De même, prenant conscience lors de ses vivances au cours des séances, de sensations agréables liées à des situations simples vécues dans son présent, il peut ressentir progressivement un sentiment de mieux-être quotidiennement vécu. Avec un regard nouveau, dénué d’interprétation et d’apriori, il accueille les phénomènes présents en mettant entre parenthèses ce qu’il croit savoir sur lui-même et sur son environnement. En pleine conscience de ses capacités et en accord avec ses valeurs existentielles, il devient véritablement acteur de sa vie. Ce faisant, il entre en relation avec le monde . La projection future d’une intégration vécue dans la joie et l’épanouissement devient alors possible. L’individu inscrit dans sa conscience ses capacités d’accomplissement, de dépassement pour vivre son présent avec plus de force et de conviction. Un nouvel être naît au monde, un être qui porte ses racines au cœur de ses cellules et dont le terreau nourricier ne dépend plus de son environnement mais devient l’univers tout entier.

Protocole possible pour l’accompagnement en sophrologie d’un émigré sur plusieurs mois

Prise de conscience de la respiration

SDB, SDBV pour expérimenter la détente et vivre les sensations du corps détendu, prendre conscience de son schéma corporel, se sentir vivant.

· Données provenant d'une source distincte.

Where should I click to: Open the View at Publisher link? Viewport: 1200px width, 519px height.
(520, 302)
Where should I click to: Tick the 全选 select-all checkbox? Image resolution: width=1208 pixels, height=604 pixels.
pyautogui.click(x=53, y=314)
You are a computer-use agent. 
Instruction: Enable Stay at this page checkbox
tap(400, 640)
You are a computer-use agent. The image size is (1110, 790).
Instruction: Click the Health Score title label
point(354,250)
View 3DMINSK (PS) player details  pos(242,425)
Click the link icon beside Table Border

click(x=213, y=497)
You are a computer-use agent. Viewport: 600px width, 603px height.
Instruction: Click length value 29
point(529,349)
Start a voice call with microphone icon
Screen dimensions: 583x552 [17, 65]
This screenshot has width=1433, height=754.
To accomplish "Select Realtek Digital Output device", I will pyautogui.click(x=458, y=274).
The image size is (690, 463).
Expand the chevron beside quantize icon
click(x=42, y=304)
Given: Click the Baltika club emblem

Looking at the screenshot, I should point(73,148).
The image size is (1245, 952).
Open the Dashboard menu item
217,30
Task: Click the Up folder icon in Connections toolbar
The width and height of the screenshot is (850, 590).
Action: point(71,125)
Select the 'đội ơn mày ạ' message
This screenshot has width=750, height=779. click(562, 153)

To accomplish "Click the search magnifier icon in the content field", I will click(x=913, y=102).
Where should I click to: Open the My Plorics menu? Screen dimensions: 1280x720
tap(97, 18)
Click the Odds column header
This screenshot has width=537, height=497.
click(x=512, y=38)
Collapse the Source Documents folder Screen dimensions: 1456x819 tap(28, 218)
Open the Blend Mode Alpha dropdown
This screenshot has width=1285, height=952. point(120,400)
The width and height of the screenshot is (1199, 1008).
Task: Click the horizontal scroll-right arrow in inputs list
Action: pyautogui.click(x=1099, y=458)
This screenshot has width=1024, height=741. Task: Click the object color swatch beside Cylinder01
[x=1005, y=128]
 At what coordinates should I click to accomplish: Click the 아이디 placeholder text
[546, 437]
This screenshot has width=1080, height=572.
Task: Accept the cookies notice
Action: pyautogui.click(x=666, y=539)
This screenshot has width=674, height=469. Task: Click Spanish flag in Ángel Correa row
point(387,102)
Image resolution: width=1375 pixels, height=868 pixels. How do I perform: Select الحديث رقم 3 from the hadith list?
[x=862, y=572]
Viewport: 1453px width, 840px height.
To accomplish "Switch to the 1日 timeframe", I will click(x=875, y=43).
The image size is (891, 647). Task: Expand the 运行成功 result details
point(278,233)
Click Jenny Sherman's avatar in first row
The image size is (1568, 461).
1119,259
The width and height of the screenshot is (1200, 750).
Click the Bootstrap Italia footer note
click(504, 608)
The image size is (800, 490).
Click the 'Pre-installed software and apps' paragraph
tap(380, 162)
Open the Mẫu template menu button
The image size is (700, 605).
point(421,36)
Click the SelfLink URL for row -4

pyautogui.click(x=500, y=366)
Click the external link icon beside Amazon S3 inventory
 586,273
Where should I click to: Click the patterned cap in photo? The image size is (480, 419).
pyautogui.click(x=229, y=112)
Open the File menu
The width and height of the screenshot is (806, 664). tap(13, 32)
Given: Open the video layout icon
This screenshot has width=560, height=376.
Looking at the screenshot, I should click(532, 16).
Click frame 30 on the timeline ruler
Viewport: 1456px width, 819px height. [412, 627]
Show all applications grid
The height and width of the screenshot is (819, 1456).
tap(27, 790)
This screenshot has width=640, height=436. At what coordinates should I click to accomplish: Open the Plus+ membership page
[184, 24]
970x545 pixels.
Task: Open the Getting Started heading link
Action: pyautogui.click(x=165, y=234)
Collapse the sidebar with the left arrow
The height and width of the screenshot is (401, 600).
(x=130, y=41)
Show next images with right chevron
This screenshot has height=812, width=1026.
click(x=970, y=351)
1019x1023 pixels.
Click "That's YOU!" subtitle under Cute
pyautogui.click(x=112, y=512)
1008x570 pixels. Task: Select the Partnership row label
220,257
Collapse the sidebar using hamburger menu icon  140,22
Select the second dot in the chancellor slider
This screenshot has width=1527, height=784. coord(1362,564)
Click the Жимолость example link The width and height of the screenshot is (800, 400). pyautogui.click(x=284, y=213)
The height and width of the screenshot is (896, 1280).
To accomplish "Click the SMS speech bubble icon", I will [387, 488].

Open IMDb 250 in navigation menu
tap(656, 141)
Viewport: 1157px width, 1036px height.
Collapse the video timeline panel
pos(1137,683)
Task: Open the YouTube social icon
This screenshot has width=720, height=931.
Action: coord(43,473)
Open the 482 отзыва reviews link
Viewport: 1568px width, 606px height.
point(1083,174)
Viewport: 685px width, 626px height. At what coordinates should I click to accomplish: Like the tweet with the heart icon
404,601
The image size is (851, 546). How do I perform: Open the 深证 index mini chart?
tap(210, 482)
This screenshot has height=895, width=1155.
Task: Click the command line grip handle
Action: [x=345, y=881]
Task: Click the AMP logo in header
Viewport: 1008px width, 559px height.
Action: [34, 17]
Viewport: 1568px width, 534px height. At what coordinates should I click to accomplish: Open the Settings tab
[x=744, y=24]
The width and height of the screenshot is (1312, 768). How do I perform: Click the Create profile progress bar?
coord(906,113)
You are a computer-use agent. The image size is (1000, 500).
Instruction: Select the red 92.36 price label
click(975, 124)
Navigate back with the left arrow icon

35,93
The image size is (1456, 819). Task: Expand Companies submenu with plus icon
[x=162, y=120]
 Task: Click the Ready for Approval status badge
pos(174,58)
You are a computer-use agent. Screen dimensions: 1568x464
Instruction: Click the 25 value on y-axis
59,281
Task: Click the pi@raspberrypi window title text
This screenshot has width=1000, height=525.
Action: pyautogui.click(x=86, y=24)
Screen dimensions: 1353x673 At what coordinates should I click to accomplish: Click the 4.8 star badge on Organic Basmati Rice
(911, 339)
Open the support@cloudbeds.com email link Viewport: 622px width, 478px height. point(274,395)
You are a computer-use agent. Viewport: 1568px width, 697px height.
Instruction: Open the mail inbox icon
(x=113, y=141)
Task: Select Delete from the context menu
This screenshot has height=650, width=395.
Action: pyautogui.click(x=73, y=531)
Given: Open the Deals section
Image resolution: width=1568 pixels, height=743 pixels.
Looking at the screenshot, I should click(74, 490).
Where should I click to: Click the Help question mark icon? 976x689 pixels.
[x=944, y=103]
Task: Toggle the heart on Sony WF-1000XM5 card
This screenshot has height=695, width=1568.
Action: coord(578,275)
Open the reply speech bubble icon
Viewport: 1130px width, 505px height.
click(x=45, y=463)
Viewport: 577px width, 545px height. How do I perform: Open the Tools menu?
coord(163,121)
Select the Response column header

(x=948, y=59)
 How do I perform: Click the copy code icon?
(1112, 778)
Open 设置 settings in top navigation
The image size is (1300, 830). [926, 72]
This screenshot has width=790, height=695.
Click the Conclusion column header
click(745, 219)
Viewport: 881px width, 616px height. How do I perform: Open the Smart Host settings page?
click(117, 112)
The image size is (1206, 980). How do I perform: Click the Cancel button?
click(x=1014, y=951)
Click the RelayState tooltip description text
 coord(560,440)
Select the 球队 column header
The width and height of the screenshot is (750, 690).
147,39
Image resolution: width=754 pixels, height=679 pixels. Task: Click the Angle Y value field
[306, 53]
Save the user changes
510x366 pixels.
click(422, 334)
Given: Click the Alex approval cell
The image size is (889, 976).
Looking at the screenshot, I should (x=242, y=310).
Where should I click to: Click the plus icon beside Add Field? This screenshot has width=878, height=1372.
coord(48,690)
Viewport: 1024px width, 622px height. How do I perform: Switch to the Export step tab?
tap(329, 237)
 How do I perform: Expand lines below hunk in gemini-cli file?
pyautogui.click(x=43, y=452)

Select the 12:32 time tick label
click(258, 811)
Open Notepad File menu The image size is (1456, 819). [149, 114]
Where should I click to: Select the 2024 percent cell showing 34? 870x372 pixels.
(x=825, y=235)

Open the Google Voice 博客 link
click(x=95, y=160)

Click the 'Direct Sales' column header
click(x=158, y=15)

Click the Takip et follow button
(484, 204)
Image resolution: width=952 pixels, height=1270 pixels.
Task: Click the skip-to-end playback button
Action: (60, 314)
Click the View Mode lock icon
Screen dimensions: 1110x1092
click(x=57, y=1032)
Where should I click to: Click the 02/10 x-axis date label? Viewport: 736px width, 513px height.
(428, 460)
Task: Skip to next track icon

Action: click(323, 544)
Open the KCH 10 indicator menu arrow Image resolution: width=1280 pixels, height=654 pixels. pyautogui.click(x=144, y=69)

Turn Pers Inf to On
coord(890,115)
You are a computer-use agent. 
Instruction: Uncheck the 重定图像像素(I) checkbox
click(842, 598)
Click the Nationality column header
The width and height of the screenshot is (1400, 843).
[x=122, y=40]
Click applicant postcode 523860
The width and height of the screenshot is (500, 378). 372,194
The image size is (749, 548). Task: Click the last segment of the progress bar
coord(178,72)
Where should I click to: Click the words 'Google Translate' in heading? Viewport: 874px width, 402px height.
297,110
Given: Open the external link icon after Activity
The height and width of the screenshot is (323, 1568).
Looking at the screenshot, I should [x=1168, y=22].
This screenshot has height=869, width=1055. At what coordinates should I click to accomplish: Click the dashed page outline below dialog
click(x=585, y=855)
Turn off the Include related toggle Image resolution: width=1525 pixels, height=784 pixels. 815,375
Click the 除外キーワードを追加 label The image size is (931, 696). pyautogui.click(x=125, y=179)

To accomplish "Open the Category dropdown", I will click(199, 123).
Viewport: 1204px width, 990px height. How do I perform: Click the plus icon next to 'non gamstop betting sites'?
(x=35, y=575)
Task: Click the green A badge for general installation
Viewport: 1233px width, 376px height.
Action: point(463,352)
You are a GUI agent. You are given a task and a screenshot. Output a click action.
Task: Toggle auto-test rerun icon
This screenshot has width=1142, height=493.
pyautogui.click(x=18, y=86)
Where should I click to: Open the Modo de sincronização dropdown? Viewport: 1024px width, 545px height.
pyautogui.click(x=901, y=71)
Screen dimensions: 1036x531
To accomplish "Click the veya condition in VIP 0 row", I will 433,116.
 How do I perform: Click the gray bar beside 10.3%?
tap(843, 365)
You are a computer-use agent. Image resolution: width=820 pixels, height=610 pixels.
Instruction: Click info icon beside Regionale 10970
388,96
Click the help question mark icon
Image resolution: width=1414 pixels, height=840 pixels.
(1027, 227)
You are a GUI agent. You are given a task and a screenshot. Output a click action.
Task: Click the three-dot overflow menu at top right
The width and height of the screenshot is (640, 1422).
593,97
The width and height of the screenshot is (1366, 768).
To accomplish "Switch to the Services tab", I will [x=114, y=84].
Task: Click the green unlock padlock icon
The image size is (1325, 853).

SDN, SAV, le plus souvent possible, pour évacuer quotidiennement les tensions musculaires et mentales et protéger ses fonctions vitales fragilisées par le stress de la rupture culturelle, sociale et affective.

SASC, SCPSC : en commençant par la concentration sur un objet, pour amener progressivement à une contemplation de son propre schéma corporel, avec un regard neutre, dans le but de le développer et d’acquérir un meilleur rapport à soi.

SPI, SmSP, SmLibre, Marche phronique : en développant le principe d’action positive, pour renforcer ses structures positives et établir un lien constructif avec son passé. S’autoriser à ressentir des sensations agréables vécues dans le passé et les vivre dans le présent avec joie et sans nostalgie.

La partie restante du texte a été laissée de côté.